From Mandalay~Hsi Paw (29-May-2012)
Night trains are part of romanticized travel experiences. Having simple fares served in plastic little carrier bags sitting in wooden-floored cars top it off. Discomfort from motion sickness & the lack of proper sleep I try to pretend they never existed. Ultimately, the views along the way are a remedy to any ailment.
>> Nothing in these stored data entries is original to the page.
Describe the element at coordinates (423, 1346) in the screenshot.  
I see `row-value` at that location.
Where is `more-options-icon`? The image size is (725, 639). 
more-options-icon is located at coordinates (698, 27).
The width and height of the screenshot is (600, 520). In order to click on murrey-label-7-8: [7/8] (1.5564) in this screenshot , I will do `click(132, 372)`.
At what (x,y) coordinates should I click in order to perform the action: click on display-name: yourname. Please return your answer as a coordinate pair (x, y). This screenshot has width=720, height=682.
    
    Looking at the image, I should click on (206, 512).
Trains stop at minor stops for astoundingly short periods of time. I.e. 5~10minutes. It's surprising how the locals can adeptly lug all that goods/luggage onto/off the train within that time, mostly assisted, but sometimes single-handedly,
As the train passed along Gokteik Bridge, I really couldn't resist that vertigo. The constant creaking, squeaking of the friction between metals didn't help at all. I couldn't help thinking of the future I might or might not have. We weren't the only fascinated ones, look at the locals. But it's much too obvious that the scenery is stunning - way too stunning to be ignored, altophobic or not.
How long will these metal rods last? They've rusted a great deal, haven't they? 112 years since initial contruction have done them this deed, it's rather appalling how hardy this thing is. Perhaps colonial rule is thus beneficial.
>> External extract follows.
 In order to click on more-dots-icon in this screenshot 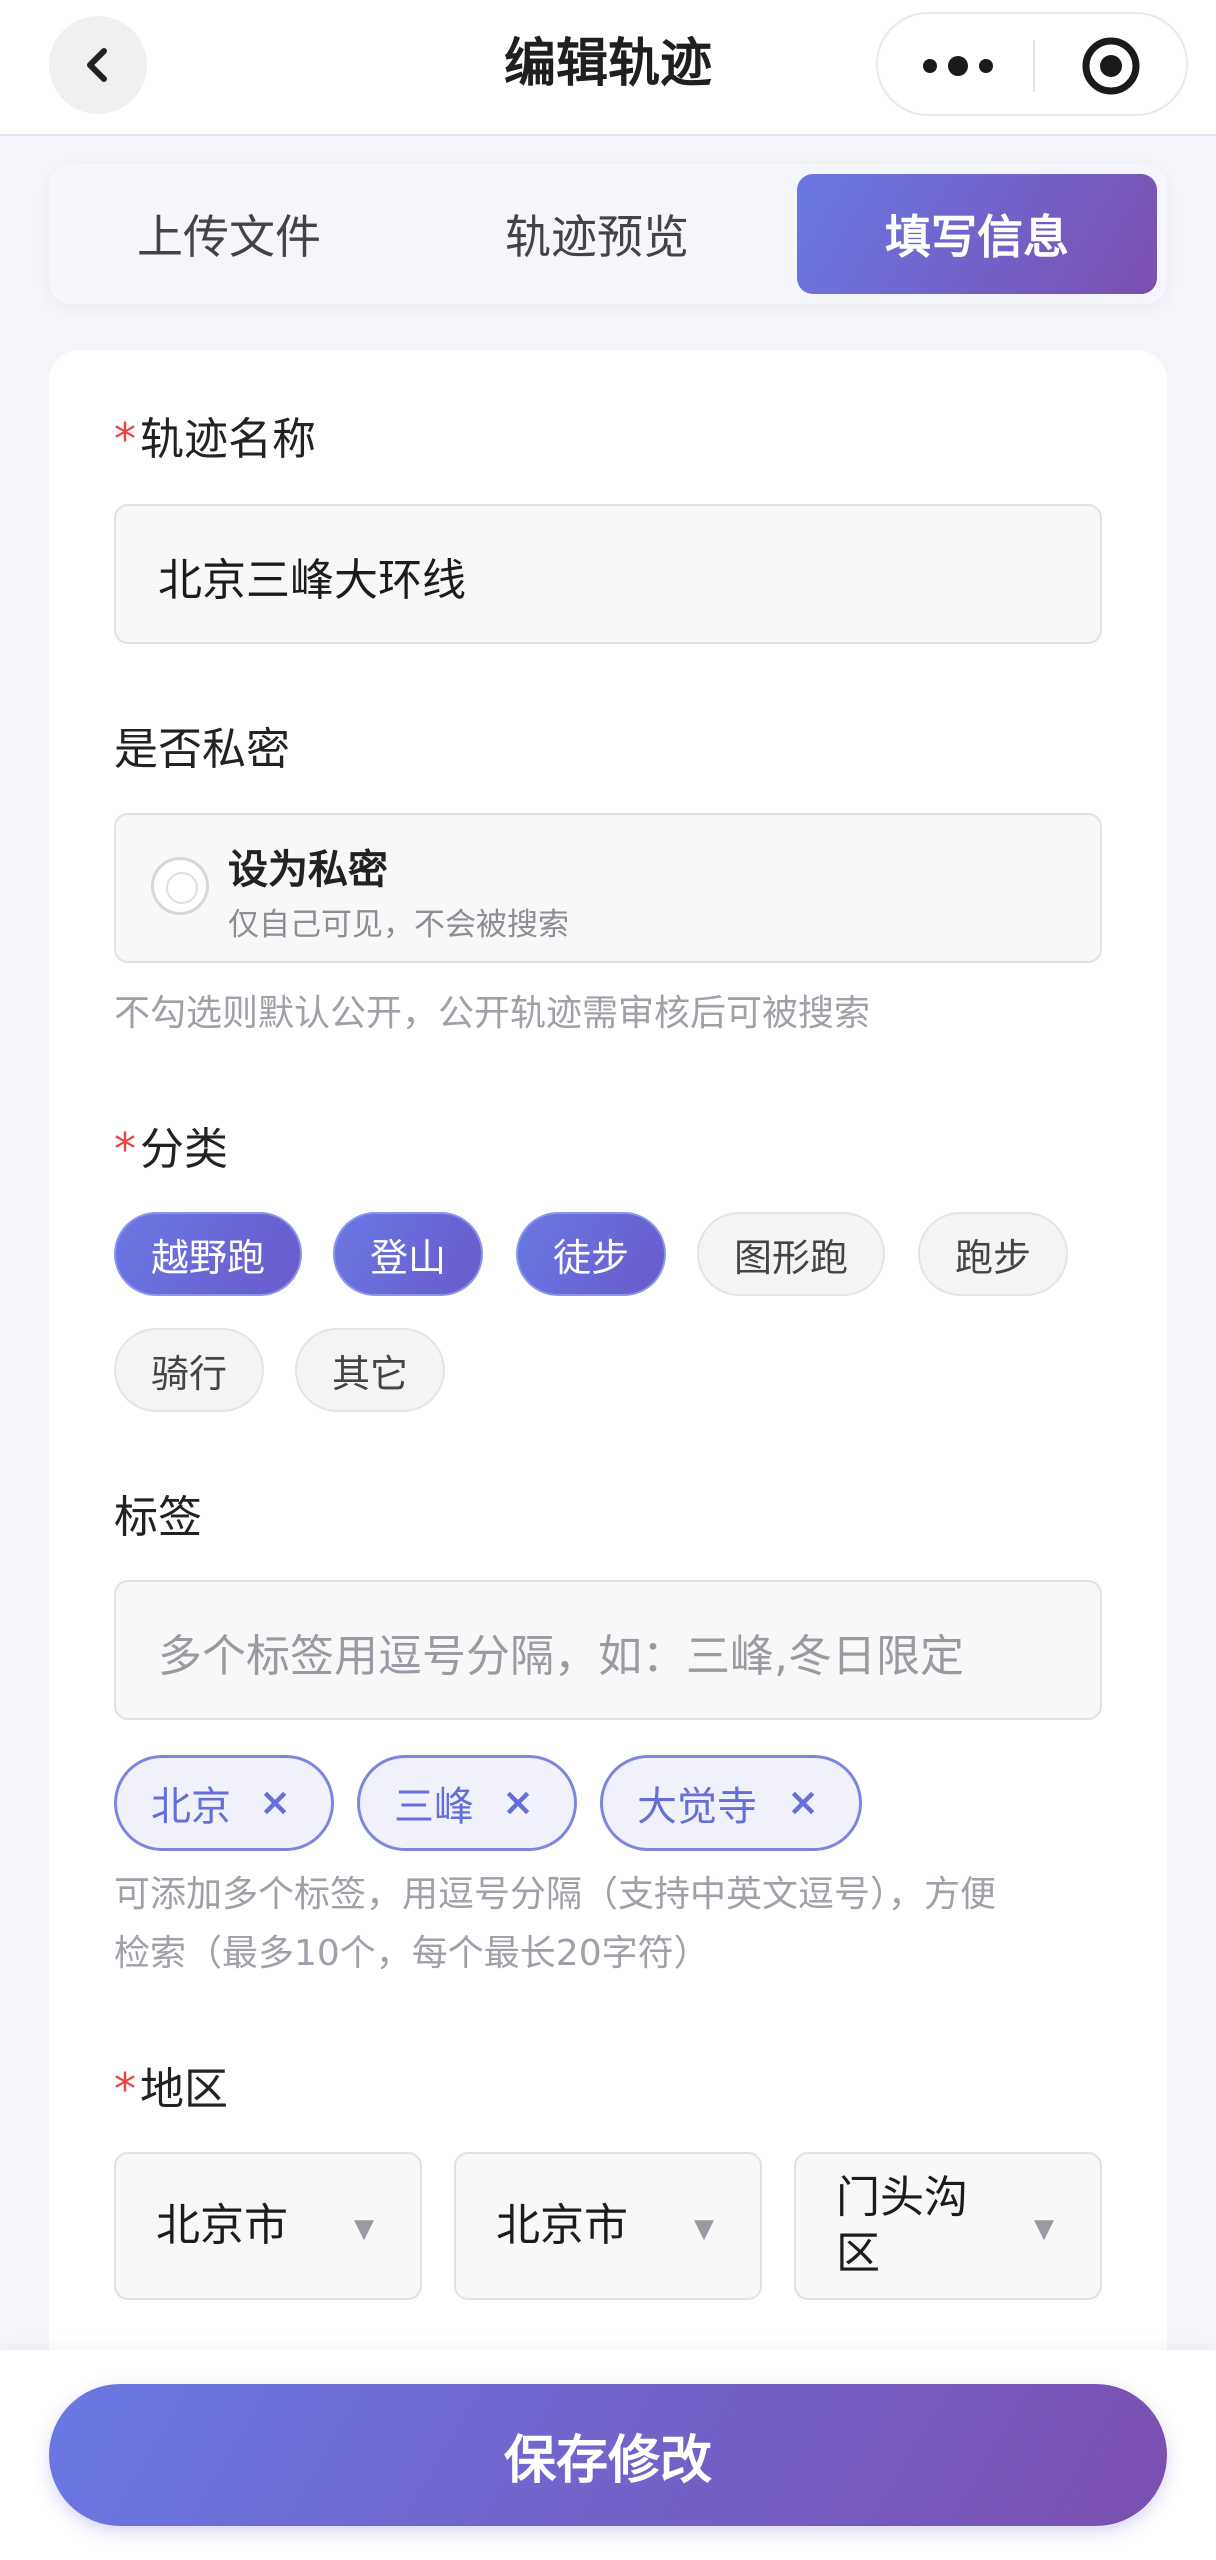, I will do `click(958, 66)`.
Lady looks troubled. I just hope it's the height, not the fact that I'm taking photographs.
So high, so precarious!
Looking at this photograph (above), I'm reminded of what someone told me yesterday, about being affected by past memories. How simple it is to be able to verbally console someone, yet for someone to entirely snap out of the past is almost impossible to do. Regardless of what I'd said to comfort, I doubt it'll matter very much. This ambivalence lies in the fact that even the most ostensibly happy people can be deeply disturbed. The saddest remark is perhaps the attempt to make it seem superfluous, one that goes like, "Actually it doesn't matter, haha ;)"
And don't people want so much to keep those around them oblivious & shielded from distress?
I hope that this entire metal framework is made of sturdy nuts & bolts. We have countless lives at stake here & I'm seriously wondering if every single inch of this structure would be checked during a maintenance routine.
Train entering the tunnel & the unconventionally-colored corn.
More unconventionally-colored drinks. Supposedly 'fruit' drinks, but I'm really not sure how it turned out so at Hsi Paw.
In an attempt to find the Sunset Hill, but failed. Only managed to come across this very vast water channel, which didn't disappoint.
Roaming around quiet Hsi Paw yielded these photos. Find Mr. Kid Guesthouse at Hsi Paw, you wouldn't regret it. I enjoyed Hsi Paw because of Mr. Kid Guesthouse, which essentially was run by Mrs. Kid, & her dogs. Mr. Kid, her husband, runs a watch shop at the local market, instead of the guesthouse. How ironic!
Nonetheless, Mrs. Kid is really an awesome lady! & her dogs are awesome dogs too. (:
The sunset was really charming beyond the centrality. But please be reminded to carry a flashlight or mobile phone to shine your way back. Hsi Paw was one of the most poorly-lit places I've ever been too (apart from Mandalay). The pitch darkness & the uneven paths can be really dangerous.
Traditional Myanmar food for dinner. I just can't help thinking what it would be like if Myanmar had fast food restaurants. I'm not sure if I might like the country as much anymore. It is then tantamount to visit the country again before it gets permeated by all these homogenizing influences from the rest of the world. Global culture, there you have it coming your way. If humanity is technologically & economically advancing, what then about the cultural aspect? Reversing?
Travel is thought-provoking & my travel journal runs so thick, so much so that I find it a chore to refer back to it.